Truecaller is the world’s largest mobile phone ‘community’ for mobiles, with around 150 million members worldwide. The company is known for its caller-ID app which essentially allows you to see who is calling even if you don’t have their number in your phonebook and also to block unwanted calls from spam callers.
Now the Swedish company is making use of its huge base of users to launch Truemessenger, a new SMS replacement app for Android users which lets you verify the identify of those who send text messages. At the moment, the app is available exclusively for Indian users and we don’t know when it will roll out to international users, as well.
So, if you ever received annoying SMSes from a stranger or just spam SMS from various sellers or companies who are aggressively promoting their services or products, then you will find great use in this app. Once installed on your Android phone, the app will tell owners who is the sender of a certain suspicious SMS, even if you don’t have it in your list of contacts. The app also claims to automatically block spam, and there’s also an option to report it.
Truemessenger tries to maintain your inbox clean, by automatically sending spam messages to a separate folder. Furthermore, in case you’re really bombarded by spam SMS or you’re just somewhat familiar with the senders, by using advanced filter options, you can also include known spam keywords or number series such as area codes or country codes.

* _Problems to work on_
(a) Translate this sentence from the Truemessenger article into Spanish: "The app also claims to automatically block spam, and there's also an option to report it."
(b) Answer these questions from the Truemessenger article:
(i) Roughly how many members does Truecaller have worldwide?
(ii) Users in which country can currently get Truemessenger?
(iii) Where does Truemessenger automatically send spam messages?
(c) Continue the Truemessenger article from the point where it ends.
None of the entries is needed for this work.

[Collected data]
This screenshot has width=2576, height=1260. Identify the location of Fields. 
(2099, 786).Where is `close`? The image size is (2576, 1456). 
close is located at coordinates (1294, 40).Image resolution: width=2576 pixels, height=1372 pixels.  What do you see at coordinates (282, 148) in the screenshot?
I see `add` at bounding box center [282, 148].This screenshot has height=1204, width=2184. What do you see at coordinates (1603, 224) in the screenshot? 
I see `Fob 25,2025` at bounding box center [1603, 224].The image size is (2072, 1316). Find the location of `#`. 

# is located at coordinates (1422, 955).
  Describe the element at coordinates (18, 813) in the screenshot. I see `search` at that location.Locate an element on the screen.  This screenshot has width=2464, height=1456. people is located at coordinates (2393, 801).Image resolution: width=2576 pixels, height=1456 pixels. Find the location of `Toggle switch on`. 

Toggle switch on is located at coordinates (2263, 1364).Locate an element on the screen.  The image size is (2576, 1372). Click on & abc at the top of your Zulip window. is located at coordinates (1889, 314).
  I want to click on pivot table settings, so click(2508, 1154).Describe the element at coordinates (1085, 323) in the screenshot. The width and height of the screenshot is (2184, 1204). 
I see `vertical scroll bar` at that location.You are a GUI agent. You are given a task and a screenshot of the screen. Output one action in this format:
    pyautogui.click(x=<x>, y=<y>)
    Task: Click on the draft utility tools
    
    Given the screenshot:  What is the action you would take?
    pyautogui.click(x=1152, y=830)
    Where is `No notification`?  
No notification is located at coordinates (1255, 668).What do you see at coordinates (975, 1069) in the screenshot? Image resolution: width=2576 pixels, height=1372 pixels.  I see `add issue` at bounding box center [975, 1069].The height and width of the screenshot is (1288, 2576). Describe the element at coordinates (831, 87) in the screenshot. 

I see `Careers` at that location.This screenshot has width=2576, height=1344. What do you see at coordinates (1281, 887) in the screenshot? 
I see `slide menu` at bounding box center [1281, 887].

* _Task-by-task answers_
(a) La aplicación también afirma bloquear el spam de forma automática, y además hay una opción para denunciarlo.

(b)
(i) Around 150 million.
(ii) India.
(iii) To a separate folder.

(c)
It also has a social aspect, as it can assign photos, nicknames and other information from Facebook to your friends when they contact you. Truecaller says that around 15 percent of all SMS messages are spam, which means that there are around 600 billion unwanted messages being sent each year.
Truemessenger is initially available for Android because the OS allows for third party SMS/messaging apps, something that isn’t possible on Apple’s iOS platform doesn’t. And here’s where the privacy problem appears – Truecaller hasn’t specified where exactly are they storing your messages, so at least theoretically there is nothing which stops them to mine the data (or ANY other third party SMS replacement app, for that matter). At this point, we should also mention that, if you have TrueCaller installed, it already has access to your SMS messages.
I wouldn’t want TrueCaller to keep a tab on my messages – personal or bank related #JustSaying
— Raju (@rajupp) July 7, 2015
Update: TrueCaller claims that they process the data locally and doesn’t transmit the message (other than the sender’s phone number) to their servers.
Besides this, there are millions out there who are using one-time passwords to login to their bank accounts. So if TrueMessenger detects that as a spammy sender, it will annoyingly move it to another folder. And when taking a glimpse at the permissions of the app, there’s quite a few out there. We will update with more details on this if Truecaller cares to further clarify this matter.
Looking back at how popular their first app was, it’s worth pointing out that this was probably one of the reasons which made Facebook release their own caller ID app – Facebook Hello. Also, it’s worth pointing out that Cyanogen has also partnered with Truecaller in order to bring the same functionality into future Cyanogen OS smartphones. We’re just wondering if Truemessenger will be able to enjoy the same success.